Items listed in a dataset
(begin)

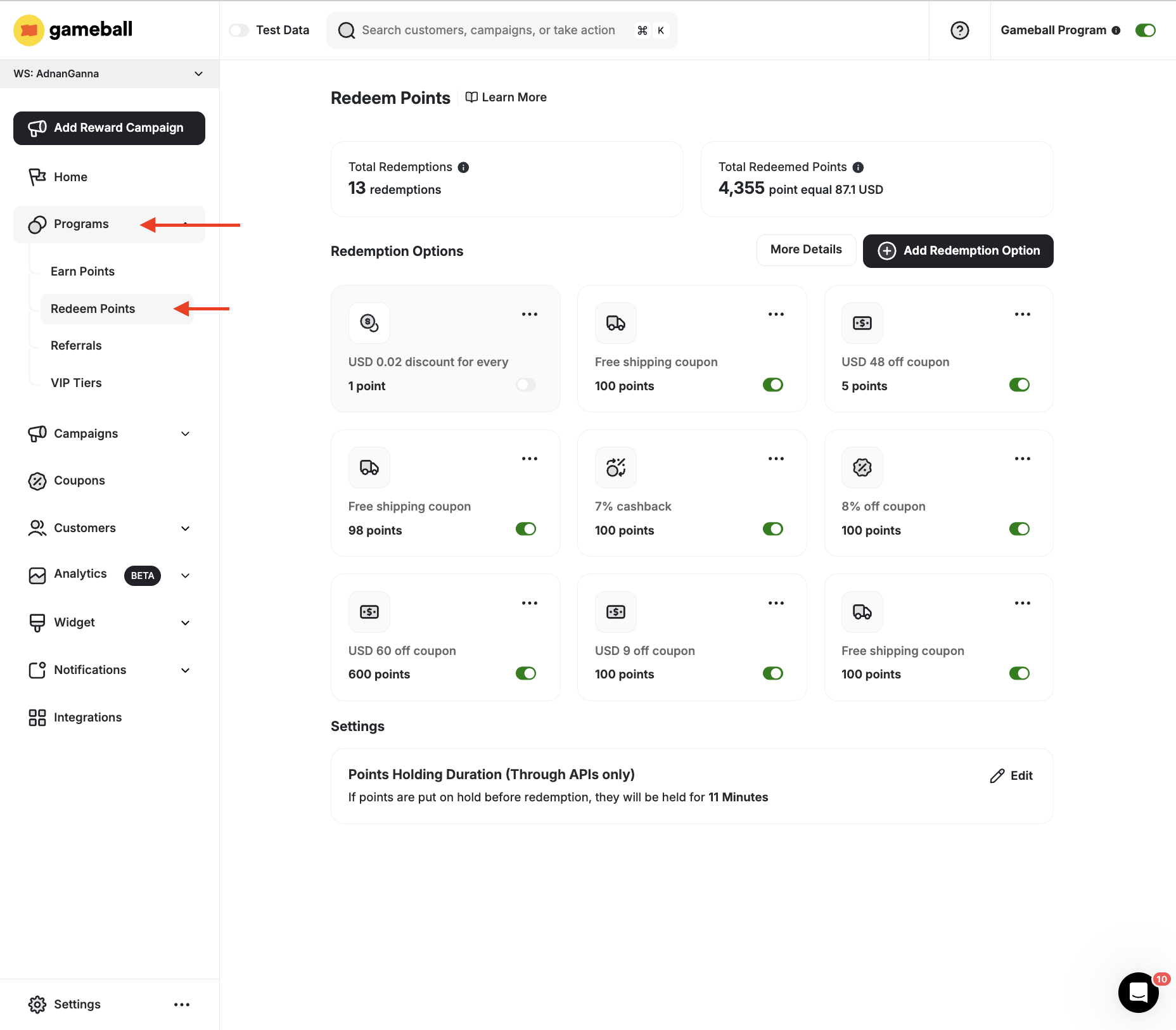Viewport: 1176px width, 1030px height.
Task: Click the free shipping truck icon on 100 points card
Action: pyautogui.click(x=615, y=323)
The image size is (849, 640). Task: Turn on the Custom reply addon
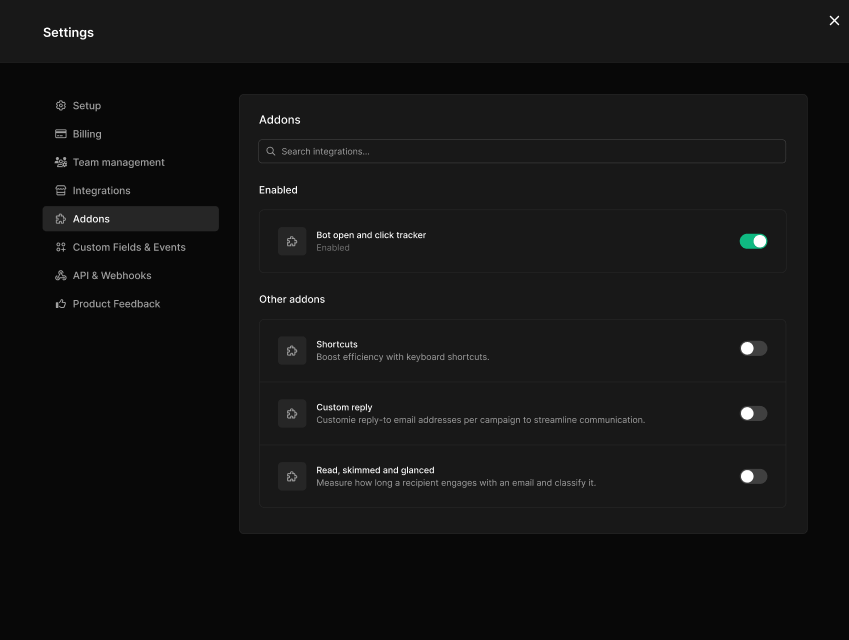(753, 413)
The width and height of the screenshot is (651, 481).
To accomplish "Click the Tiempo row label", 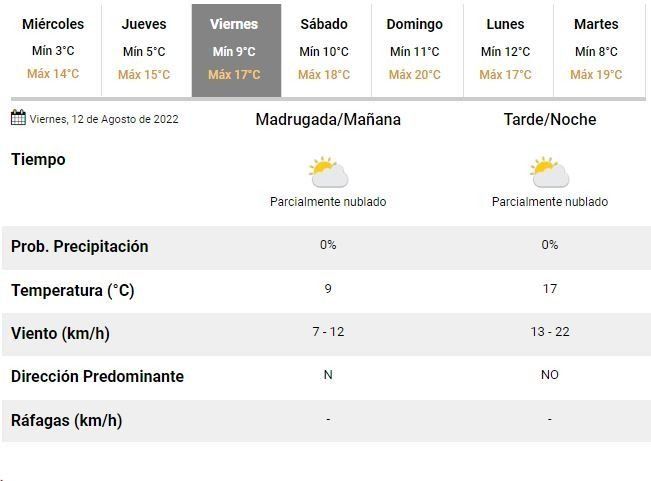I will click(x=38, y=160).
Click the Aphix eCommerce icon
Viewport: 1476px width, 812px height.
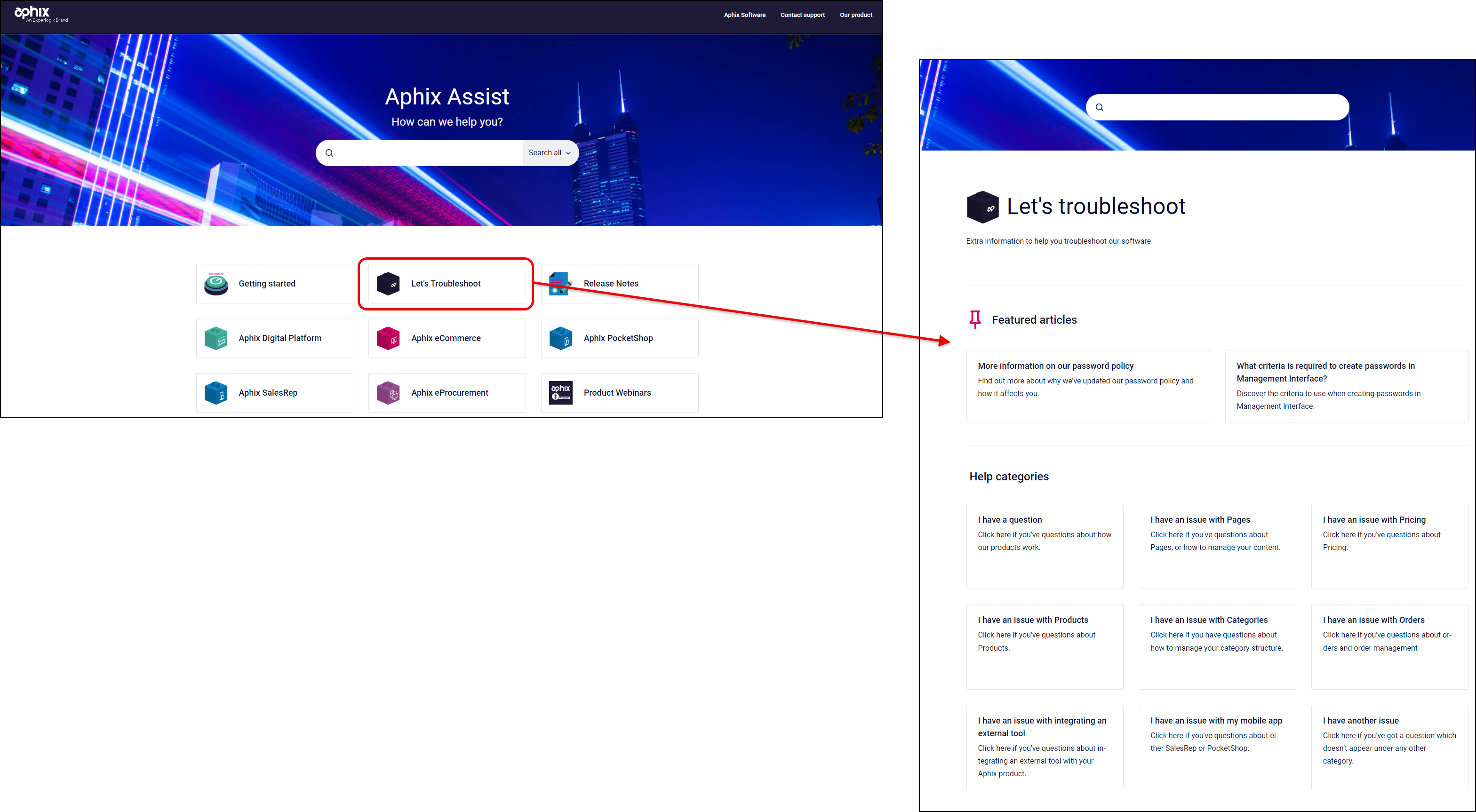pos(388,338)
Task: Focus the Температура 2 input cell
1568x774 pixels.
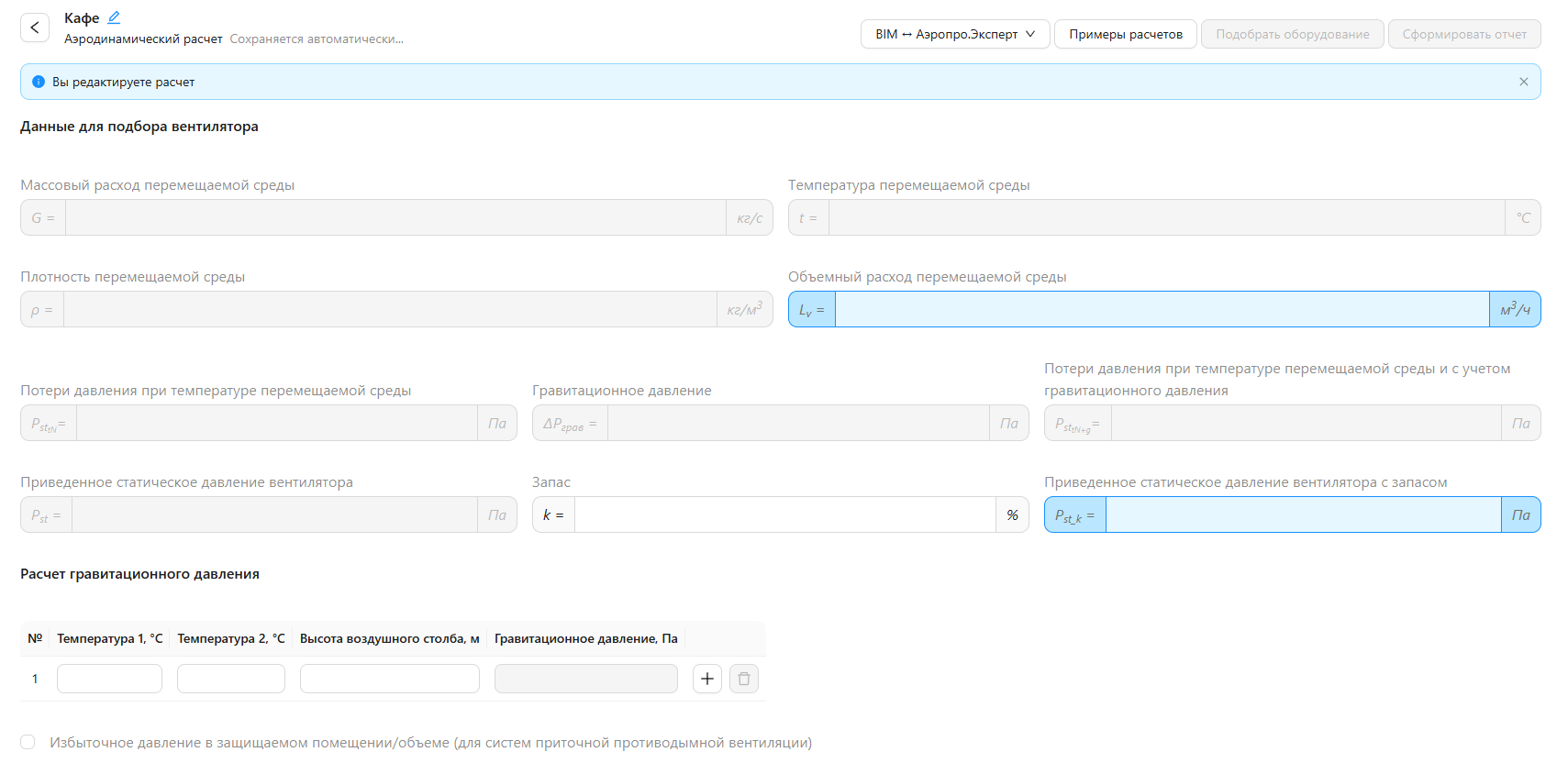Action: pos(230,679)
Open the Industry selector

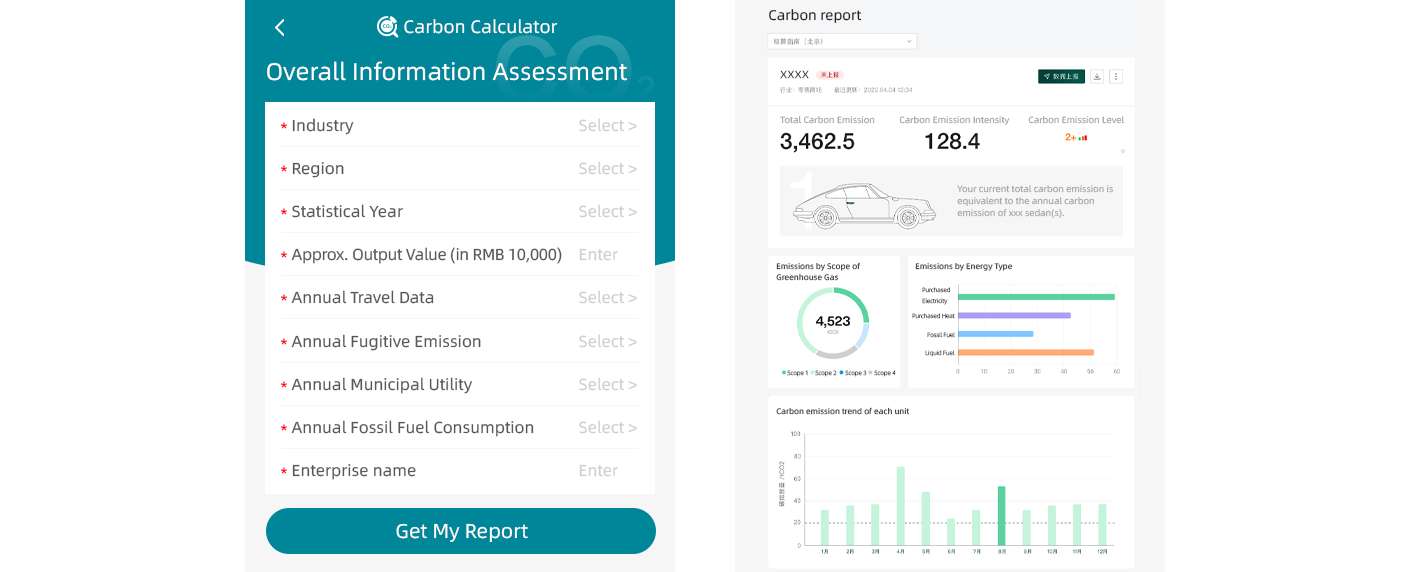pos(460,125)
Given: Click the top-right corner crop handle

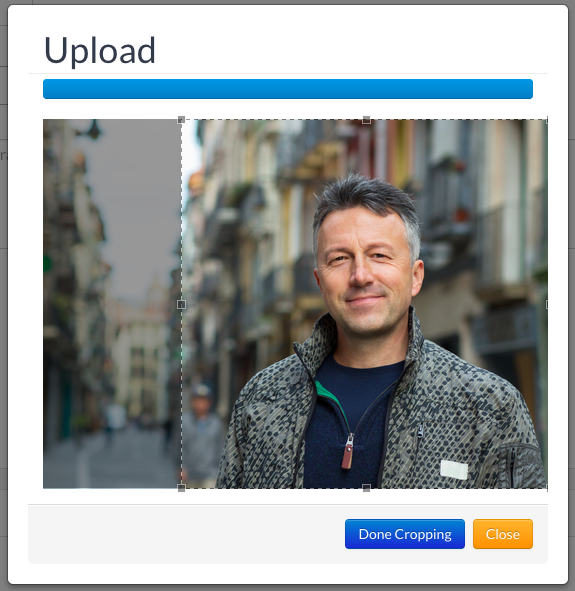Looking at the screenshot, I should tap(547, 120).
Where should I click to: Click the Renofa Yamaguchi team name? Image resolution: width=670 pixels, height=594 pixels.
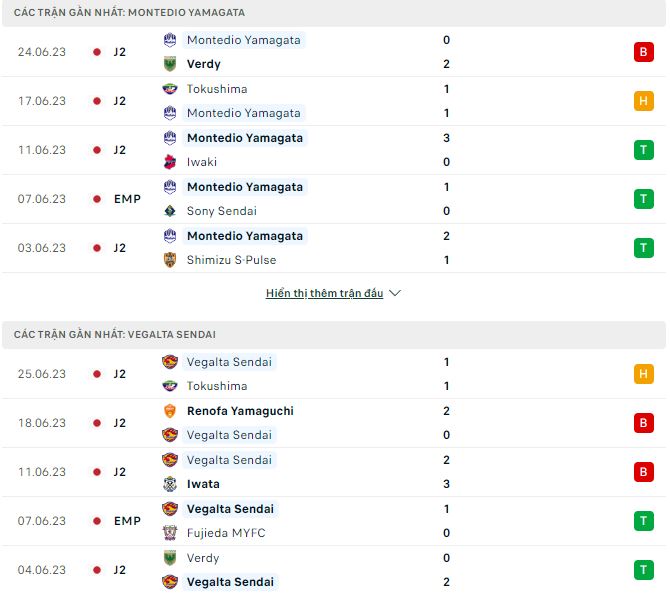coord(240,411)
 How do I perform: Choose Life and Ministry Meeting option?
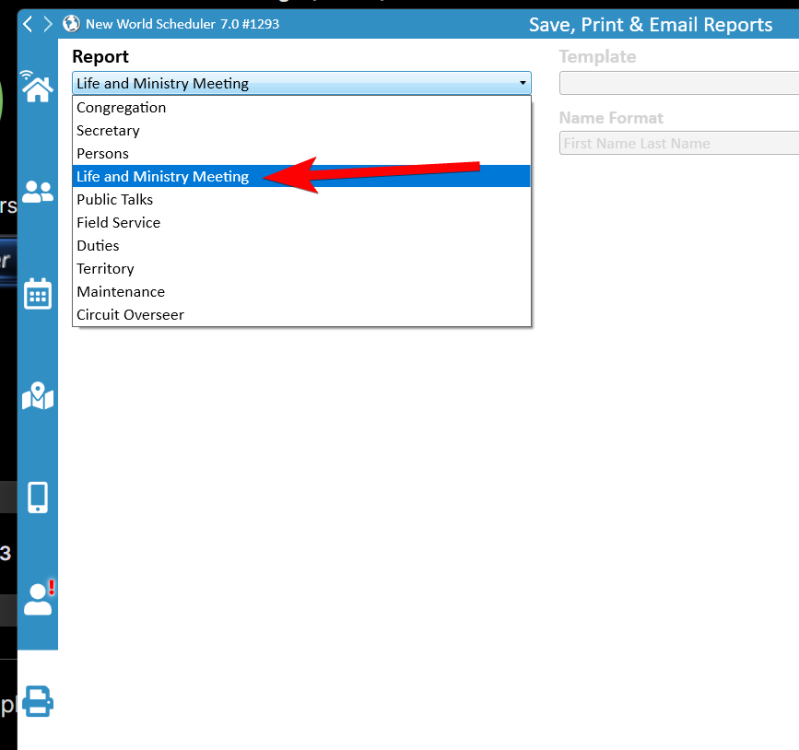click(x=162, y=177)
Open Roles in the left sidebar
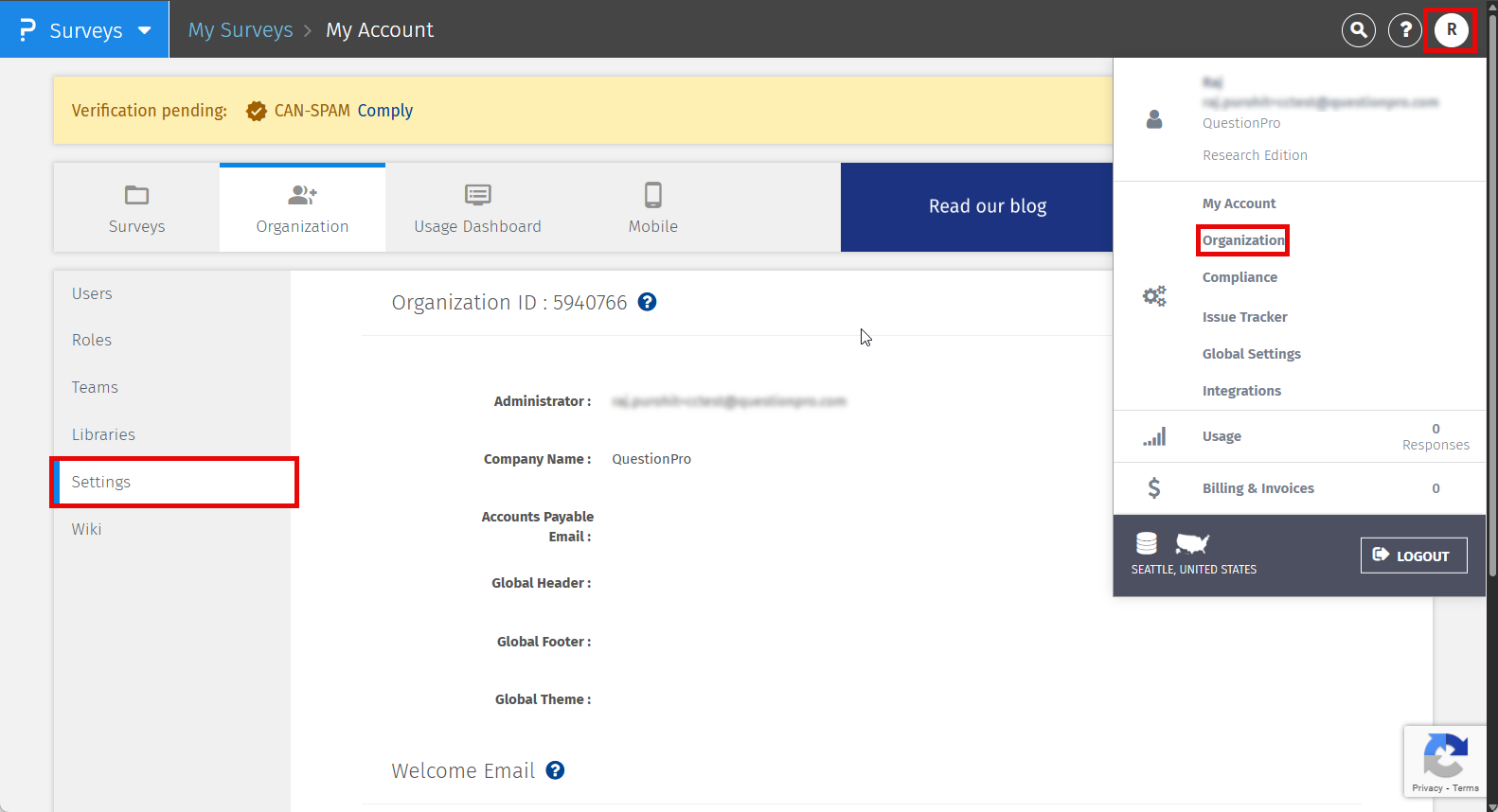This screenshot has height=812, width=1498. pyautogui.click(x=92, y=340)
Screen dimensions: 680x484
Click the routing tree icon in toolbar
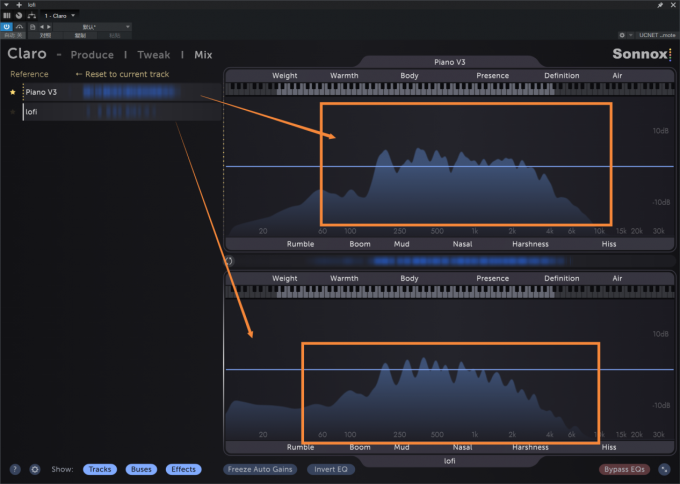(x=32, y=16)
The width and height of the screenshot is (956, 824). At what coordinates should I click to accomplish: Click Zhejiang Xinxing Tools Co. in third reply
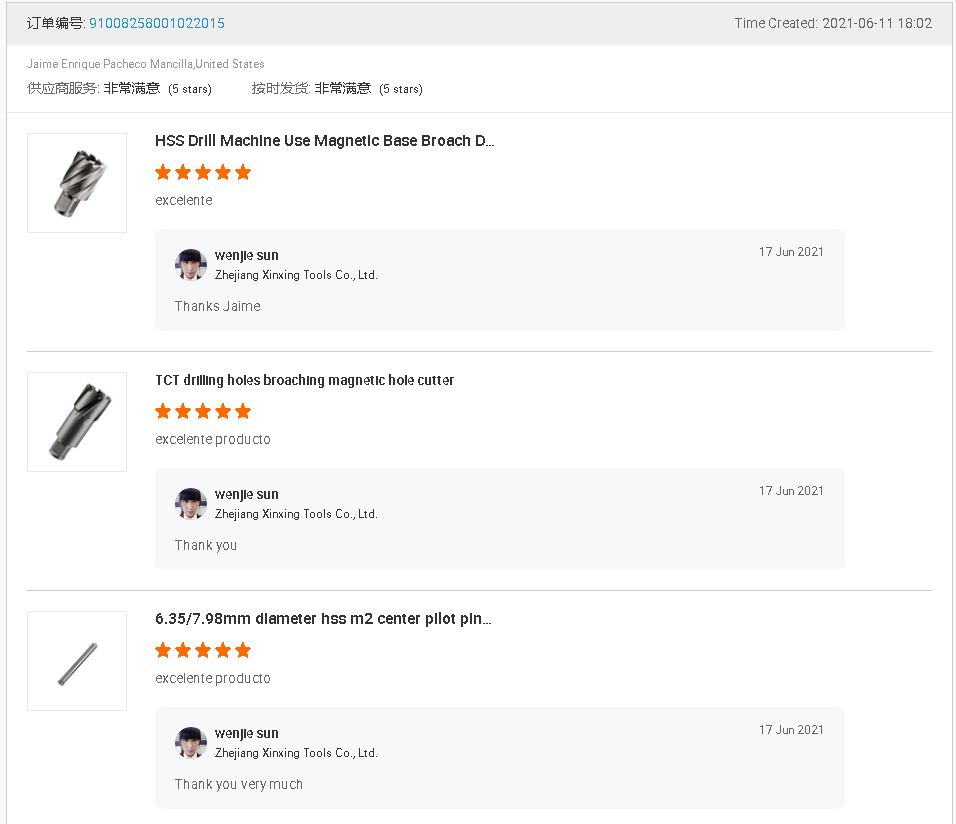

(end)

> _GOAL_
Edit the stretch from the line containing "Open the Industry selector" through the line containing "coord(240,411)", replacing "crop handle" with "resize handle" and leaving everything else unchanged. Leave the pictures out of your answer.

> _FINISHED EXERCISE_
Open the Industry selector

pos(460,125)
Given: Click the top-right corner resize handle

Looking at the screenshot, I should tap(547, 120).
Where should I click to: Click the Renofa Yamaguchi team name? Image resolution: width=670 pixels, height=594 pixels.
coord(240,411)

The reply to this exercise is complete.